Alternative Fuels and Alternative Fuel Vehicles

Alternative fuel vehicles (AFVs) and their fuels face two central problems. First, they typically suffer from several marketplace disadvantages compared to conventional vehicles running on conventional fuels. Hence, they inevitably require government incentives or mandates to succeed.

Second, they typically do not provide cost-effective solutions to major energy and environmental problems, which undermines the policy case for having the government intervened in the marketplace to support them.

On the second point, in September 2003, the US Department of Transportation Center for Climate Change and Environmental Forecasting released its analysis, Fuel Option for Reducing Greenhouse Gas Emissions from Motor Vehicles. The report assesses the potential for gasoline substitutes to reduce greenhouse gas emissions over the next 25 years. It concludes that “the reduction in GHG emissions from most gasoline substitutes would be modest” and that “promoting alternative fuels would be a costly strategy for reducing emissions.”

The U.S government and others (such as of California and Canada) have tried to promote AFVs for a long time. The 1992 Energy Policy Act established the goal of having alternative fuels replace at least 10% of petroleum fuels in 2000, and at least 30% in 2010. Currently, alternate fuels consumed in AFVs substituted for under 1% of total consumption of gasoline. A significant literature has emerged explaining this failure.32

Besides the question of whether AFVs deliver cost-effective emissions reductions, there have historically been six major barriers to AFV success:
1. High first cost for vehicle
2. On-board fuel storage issues (i.e. limited range)
3. Safety and liability concerns
4. High fueling cost (compared to gasoline)
5. Limited fuel stations: Chicken & egg problem
6. Improvements in the competition (better, cleaner gasoline vehicles).

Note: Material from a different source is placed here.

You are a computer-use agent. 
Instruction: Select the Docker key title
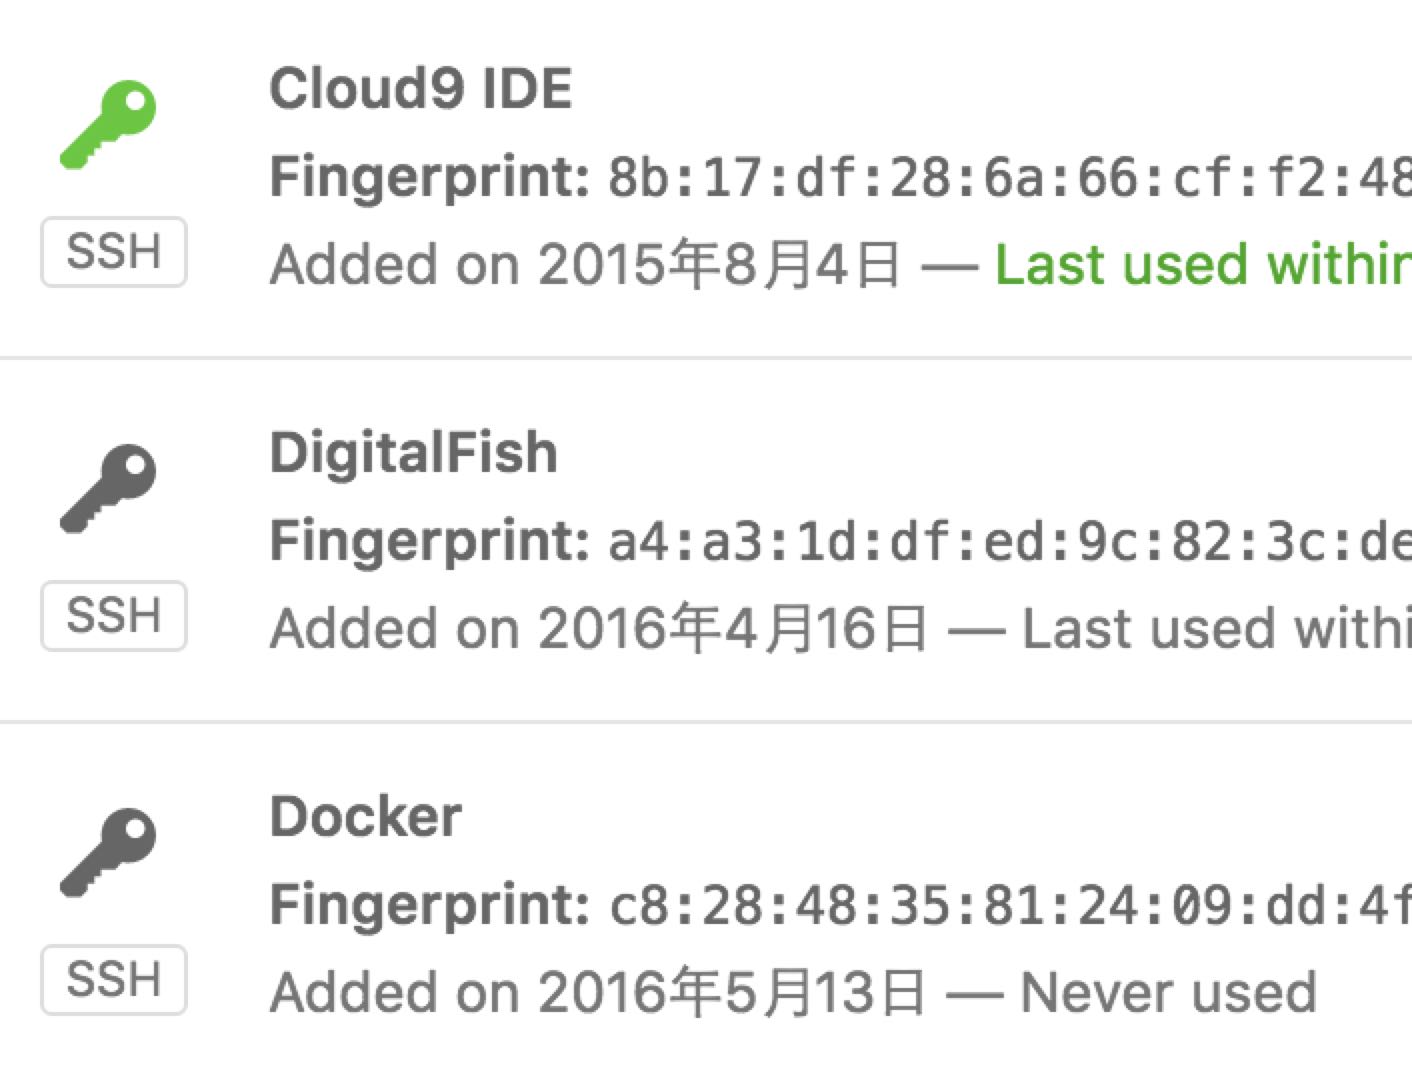[x=365, y=816]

All AFVs that have so far been promoted with limited success—electric vehicles, natural gas vehicles, methanol vehicles, and ethanol vehicles—have each suffered from several of these barriers. Any one of these barriers can be a showstopper for an AFV or an alternative fuel, even where other clear benefits are delivered. MTBE, for instance, has had its biggest difficulty with the safety and liability issue, even though it has minimal problems in the other areas because it can be blended directly with gasoline.

Electric vehicles deliver the clear benefit of zero tailpipe emissions, and can even have lower per mile costs than gasoline cars, but range, refueling, and first cost issues have limited their success and caused most major auto companies to withdraw their electric vehicles from the marketplace.

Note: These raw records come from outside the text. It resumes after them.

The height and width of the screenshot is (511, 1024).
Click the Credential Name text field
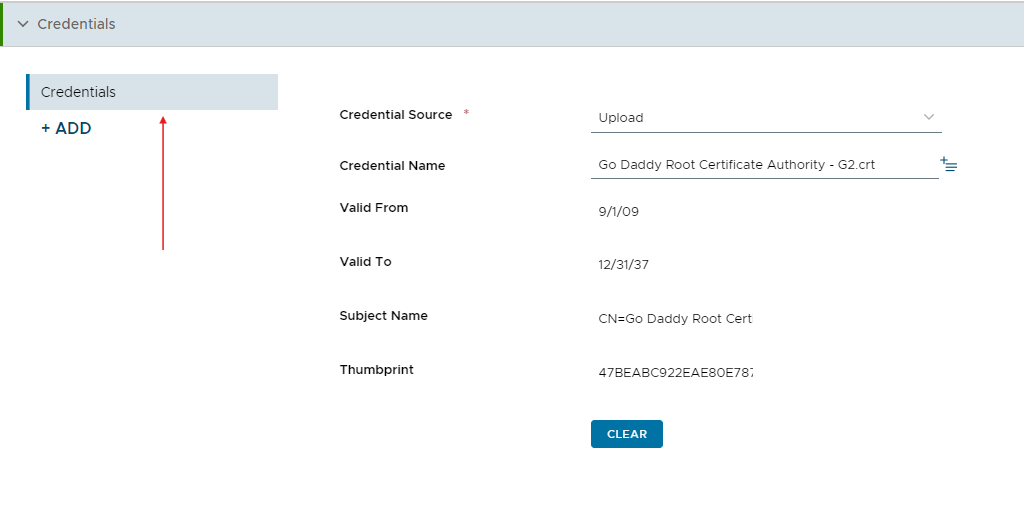pyautogui.click(x=763, y=165)
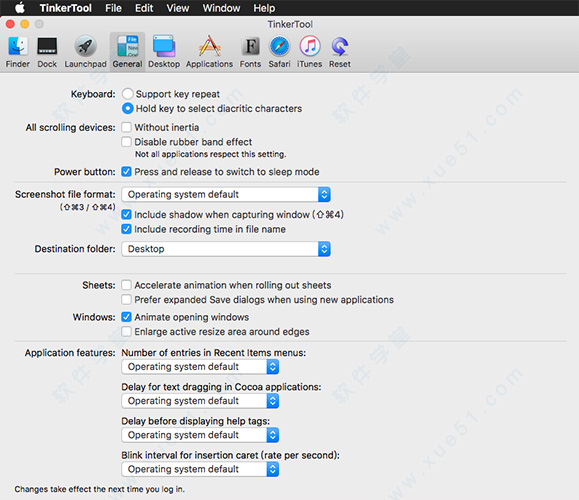This screenshot has width=579, height=500.
Task: Switch to the Dock preferences icon
Action: pos(47,52)
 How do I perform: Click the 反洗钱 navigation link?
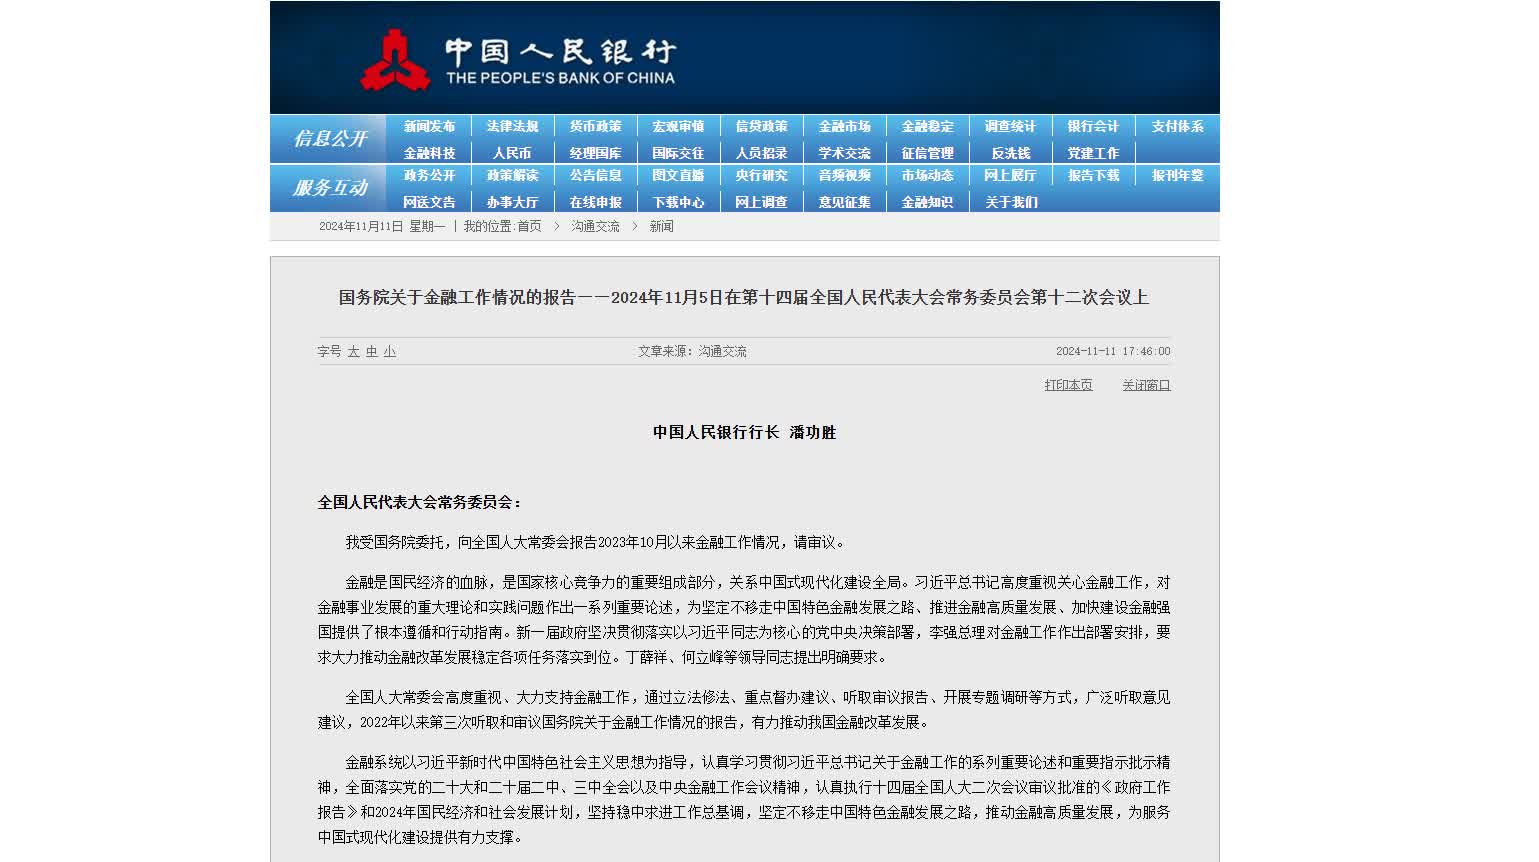1010,154
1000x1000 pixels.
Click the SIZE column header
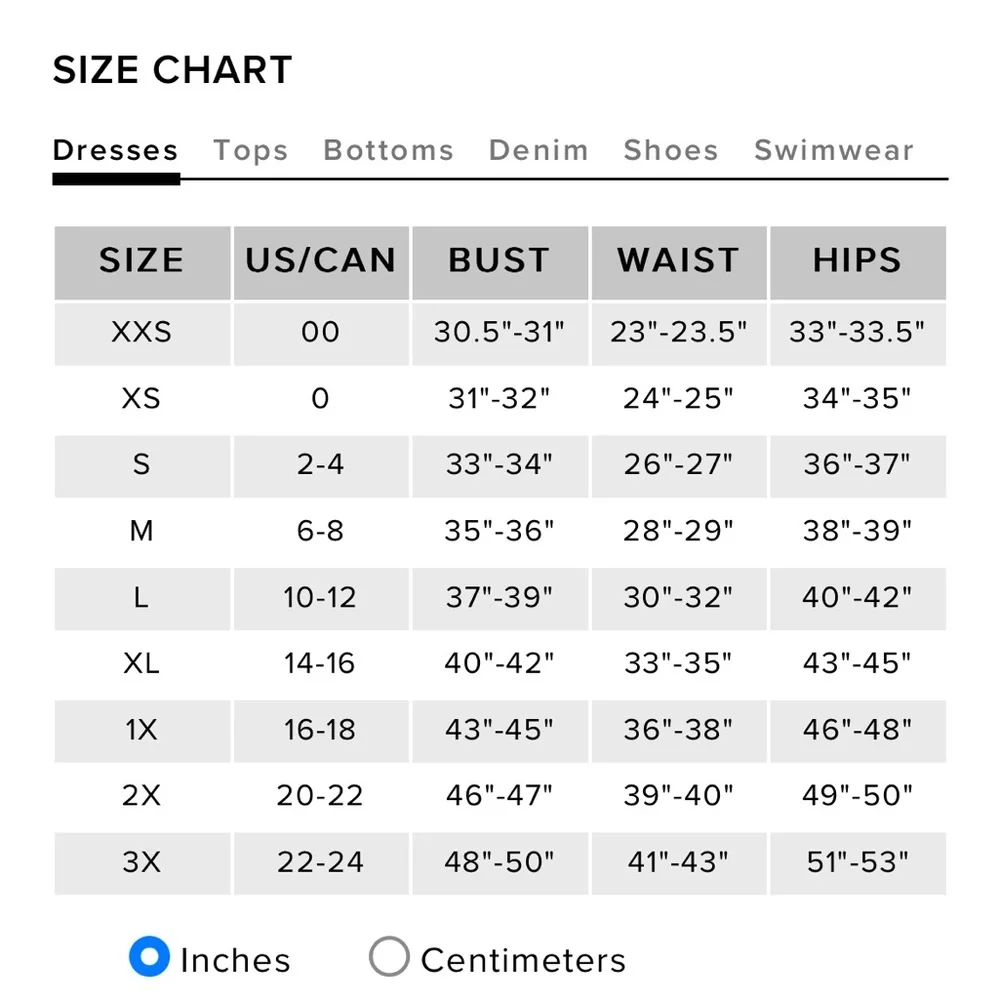pos(142,261)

The chicken & egg problem who will build and buy the AFVs if a fueling infrastructure is not in place and who will build the fueling infrastructure before the AFVs are built remains the most intractable barrier. Consider that there are millions of flexible fuel vehicles already on the road capable of running on E85 (85% ethanol, 15% gasoline), 100% gasoline, or just about any blend, for about the same price as gasoline powered vehicles, and yet the vast majority of them run on gasoline and there are have been very few E85 stations built.

In the case of natural gas vehicles, the environmental benefits were oversold, as were the early cost estimates for both the vehicles and the refueling stations: “Early promoters often believe that ‘prices just have to drop’ and cited what turned out to be unachievable price levels.” One study concluded, “Exaggerated claims have damaged the credibility of alternate transportation fuels, and have retarded acceptance, especially by large commercial purchasers.”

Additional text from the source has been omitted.